# EXERCISE
Needed from the data below: every line from the one with "Tonino Griffero (306, 1169)" up to and including the one with "Friedrich Engels (303, 811)", repeated exactly and with nothing else.

# MATERIAL PROVIDED
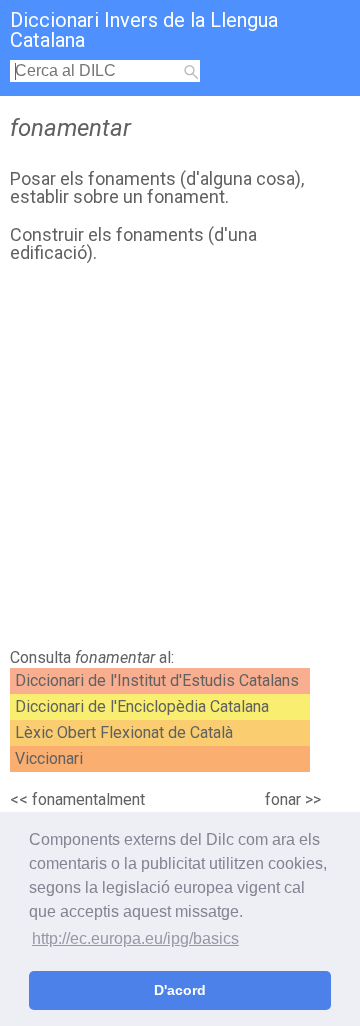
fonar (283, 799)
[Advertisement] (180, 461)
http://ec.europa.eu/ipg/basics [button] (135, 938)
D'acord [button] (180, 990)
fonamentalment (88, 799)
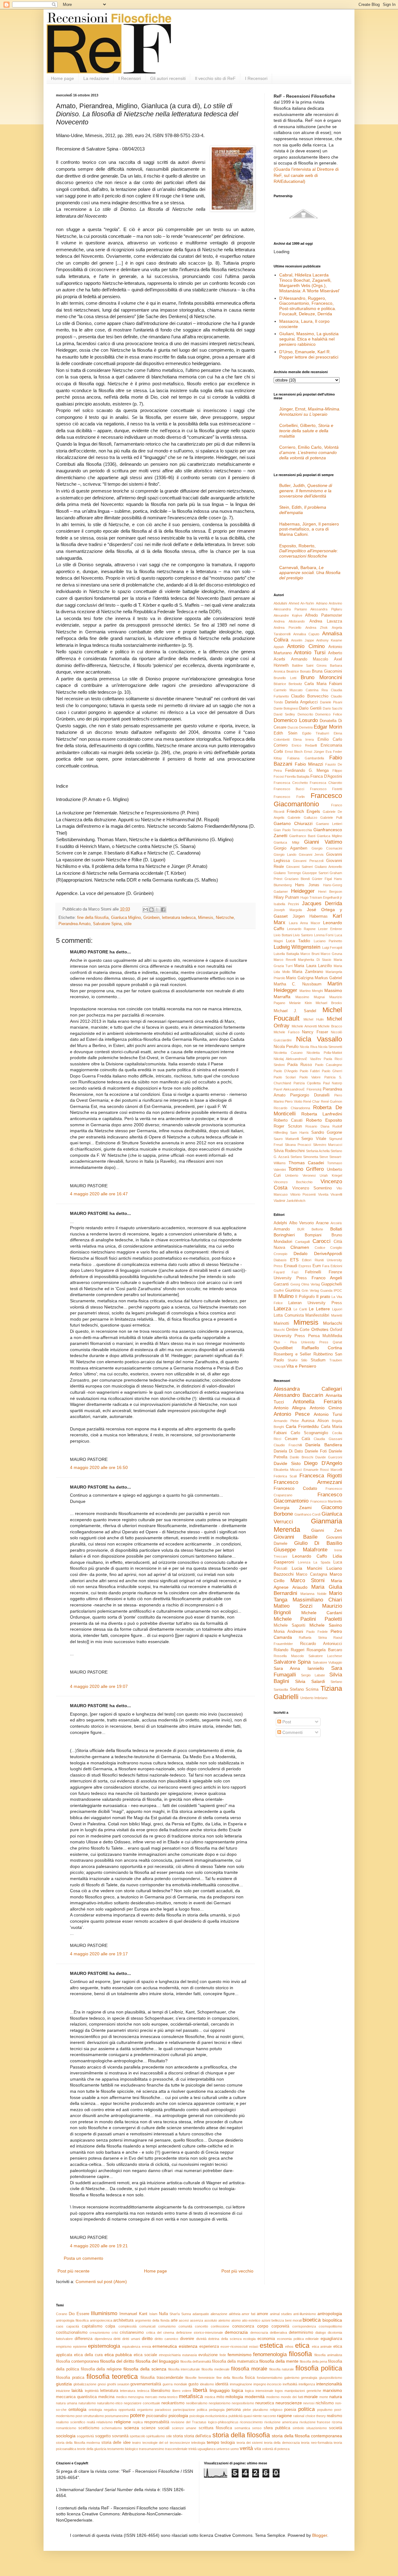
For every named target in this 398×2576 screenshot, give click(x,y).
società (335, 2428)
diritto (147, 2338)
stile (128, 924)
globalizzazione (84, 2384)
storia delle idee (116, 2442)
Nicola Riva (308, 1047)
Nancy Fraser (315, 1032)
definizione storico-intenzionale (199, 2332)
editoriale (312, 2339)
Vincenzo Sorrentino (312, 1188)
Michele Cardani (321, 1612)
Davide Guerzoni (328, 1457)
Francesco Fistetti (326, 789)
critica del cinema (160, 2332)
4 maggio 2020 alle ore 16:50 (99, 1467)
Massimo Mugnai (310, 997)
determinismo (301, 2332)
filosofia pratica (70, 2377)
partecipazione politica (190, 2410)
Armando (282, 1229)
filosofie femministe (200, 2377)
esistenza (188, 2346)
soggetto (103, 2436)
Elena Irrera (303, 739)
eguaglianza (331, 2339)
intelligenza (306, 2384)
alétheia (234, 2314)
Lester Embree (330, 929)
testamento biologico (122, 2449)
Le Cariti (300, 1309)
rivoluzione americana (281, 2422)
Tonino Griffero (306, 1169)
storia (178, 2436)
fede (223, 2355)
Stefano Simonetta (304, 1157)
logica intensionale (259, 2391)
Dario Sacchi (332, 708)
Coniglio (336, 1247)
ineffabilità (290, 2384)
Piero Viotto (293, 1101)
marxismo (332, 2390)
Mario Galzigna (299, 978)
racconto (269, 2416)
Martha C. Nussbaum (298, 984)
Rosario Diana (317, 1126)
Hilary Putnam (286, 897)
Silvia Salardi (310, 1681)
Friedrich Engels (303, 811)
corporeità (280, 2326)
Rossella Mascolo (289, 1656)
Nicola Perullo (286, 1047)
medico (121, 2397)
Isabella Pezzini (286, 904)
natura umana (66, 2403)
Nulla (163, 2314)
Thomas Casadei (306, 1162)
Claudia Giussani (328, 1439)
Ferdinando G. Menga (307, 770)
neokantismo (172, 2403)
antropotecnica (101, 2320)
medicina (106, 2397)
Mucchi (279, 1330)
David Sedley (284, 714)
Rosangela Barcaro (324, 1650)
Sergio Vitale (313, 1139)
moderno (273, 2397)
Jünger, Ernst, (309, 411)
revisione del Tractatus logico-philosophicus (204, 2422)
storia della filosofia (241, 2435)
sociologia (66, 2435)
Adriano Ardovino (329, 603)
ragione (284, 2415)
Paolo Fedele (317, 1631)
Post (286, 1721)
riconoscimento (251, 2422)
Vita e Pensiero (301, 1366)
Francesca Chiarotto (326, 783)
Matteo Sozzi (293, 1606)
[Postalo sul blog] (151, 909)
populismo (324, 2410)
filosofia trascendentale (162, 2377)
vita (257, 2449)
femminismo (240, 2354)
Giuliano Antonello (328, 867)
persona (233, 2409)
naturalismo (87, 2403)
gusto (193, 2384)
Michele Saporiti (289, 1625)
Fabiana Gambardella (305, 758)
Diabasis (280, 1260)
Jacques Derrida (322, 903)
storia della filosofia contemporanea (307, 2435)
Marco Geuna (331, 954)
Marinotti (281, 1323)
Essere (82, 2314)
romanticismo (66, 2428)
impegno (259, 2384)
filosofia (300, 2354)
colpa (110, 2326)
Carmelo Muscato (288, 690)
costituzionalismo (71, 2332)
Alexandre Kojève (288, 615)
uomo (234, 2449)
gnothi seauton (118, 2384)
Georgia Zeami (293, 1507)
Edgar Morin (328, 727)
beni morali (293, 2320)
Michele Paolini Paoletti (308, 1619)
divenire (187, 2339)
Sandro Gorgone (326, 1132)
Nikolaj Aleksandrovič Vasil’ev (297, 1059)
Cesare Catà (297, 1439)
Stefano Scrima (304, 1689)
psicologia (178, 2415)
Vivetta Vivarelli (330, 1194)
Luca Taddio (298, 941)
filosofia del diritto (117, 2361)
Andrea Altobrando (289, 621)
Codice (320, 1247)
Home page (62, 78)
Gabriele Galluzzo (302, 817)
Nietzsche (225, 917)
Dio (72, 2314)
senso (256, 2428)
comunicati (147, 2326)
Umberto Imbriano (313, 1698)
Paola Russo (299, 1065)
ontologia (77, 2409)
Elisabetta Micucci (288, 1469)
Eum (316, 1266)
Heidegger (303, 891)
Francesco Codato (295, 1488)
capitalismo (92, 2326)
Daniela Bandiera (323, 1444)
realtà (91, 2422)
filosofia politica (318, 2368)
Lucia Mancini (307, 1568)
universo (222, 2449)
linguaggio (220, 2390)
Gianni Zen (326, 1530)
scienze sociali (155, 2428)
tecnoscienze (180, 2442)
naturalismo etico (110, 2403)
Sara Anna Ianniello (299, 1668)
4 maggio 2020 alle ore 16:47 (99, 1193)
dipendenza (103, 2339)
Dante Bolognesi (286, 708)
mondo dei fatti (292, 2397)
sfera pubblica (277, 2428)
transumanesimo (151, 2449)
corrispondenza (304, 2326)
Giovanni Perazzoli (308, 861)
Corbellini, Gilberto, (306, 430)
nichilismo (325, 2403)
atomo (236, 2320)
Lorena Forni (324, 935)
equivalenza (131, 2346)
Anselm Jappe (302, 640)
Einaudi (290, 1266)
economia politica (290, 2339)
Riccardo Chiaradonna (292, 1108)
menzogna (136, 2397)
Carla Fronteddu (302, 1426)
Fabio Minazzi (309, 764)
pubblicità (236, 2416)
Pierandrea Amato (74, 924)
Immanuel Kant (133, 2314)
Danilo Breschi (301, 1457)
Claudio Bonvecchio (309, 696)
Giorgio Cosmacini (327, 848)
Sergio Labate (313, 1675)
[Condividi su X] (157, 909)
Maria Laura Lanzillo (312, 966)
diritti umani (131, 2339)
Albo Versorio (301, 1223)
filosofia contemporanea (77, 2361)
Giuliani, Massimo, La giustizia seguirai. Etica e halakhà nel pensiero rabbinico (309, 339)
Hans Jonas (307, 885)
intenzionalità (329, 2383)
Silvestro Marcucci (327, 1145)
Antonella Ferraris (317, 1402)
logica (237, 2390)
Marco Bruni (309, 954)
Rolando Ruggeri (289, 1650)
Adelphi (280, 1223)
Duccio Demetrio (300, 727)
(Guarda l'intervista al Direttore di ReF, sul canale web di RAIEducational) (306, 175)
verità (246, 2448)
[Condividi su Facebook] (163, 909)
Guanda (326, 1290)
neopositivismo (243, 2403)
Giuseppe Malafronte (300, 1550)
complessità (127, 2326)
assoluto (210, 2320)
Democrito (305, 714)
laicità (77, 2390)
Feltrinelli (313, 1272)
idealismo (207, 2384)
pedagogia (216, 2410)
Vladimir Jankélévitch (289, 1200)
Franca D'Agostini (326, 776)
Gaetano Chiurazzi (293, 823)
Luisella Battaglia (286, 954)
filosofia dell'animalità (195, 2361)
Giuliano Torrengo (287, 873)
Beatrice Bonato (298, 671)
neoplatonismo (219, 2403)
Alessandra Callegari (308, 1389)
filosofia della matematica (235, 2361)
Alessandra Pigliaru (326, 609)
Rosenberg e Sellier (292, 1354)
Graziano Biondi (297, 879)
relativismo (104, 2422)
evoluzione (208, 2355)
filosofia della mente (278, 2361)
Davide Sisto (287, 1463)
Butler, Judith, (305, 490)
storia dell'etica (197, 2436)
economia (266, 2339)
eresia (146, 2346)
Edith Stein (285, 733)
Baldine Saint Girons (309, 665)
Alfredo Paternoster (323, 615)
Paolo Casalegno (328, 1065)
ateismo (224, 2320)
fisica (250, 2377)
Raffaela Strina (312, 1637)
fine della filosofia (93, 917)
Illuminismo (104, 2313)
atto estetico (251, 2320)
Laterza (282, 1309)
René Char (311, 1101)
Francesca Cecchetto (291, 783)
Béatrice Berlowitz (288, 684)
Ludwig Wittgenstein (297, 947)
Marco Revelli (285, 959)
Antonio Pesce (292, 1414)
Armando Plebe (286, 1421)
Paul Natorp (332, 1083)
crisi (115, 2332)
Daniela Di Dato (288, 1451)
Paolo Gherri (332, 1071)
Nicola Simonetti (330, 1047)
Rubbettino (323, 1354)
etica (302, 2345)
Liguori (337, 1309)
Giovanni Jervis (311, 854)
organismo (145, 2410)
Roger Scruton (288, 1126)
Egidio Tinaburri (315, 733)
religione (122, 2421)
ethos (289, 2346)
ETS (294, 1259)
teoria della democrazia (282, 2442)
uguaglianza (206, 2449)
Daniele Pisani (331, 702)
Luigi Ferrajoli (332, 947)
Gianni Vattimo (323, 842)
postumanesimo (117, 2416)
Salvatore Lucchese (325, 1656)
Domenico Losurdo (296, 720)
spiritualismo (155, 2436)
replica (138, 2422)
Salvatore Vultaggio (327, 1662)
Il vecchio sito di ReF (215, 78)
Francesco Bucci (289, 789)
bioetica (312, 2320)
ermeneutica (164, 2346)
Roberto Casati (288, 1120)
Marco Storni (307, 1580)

# OUTPUT BELOW
Tonino Griffero (306, 1169)
storia (178, 2436)
fede (223, 2355)
Stefano Simonetta (304, 1157)
logica intensionale (259, 2391)
Dario Sacchi (332, 708)
Coniglio (336, 1247)
ineffabilità (290, 2384)
Piero Viotto (293, 1101)
marxismo (332, 2390)
Mario Galzigna (299, 978)
racconto (269, 2416)
Martha C. Nussbaum (298, 984)
Rosario Diana (317, 1126)
Hilary Putnam (286, 897)
Silvia Salardi (310, 1681)
Friedrich Engels (303, 811)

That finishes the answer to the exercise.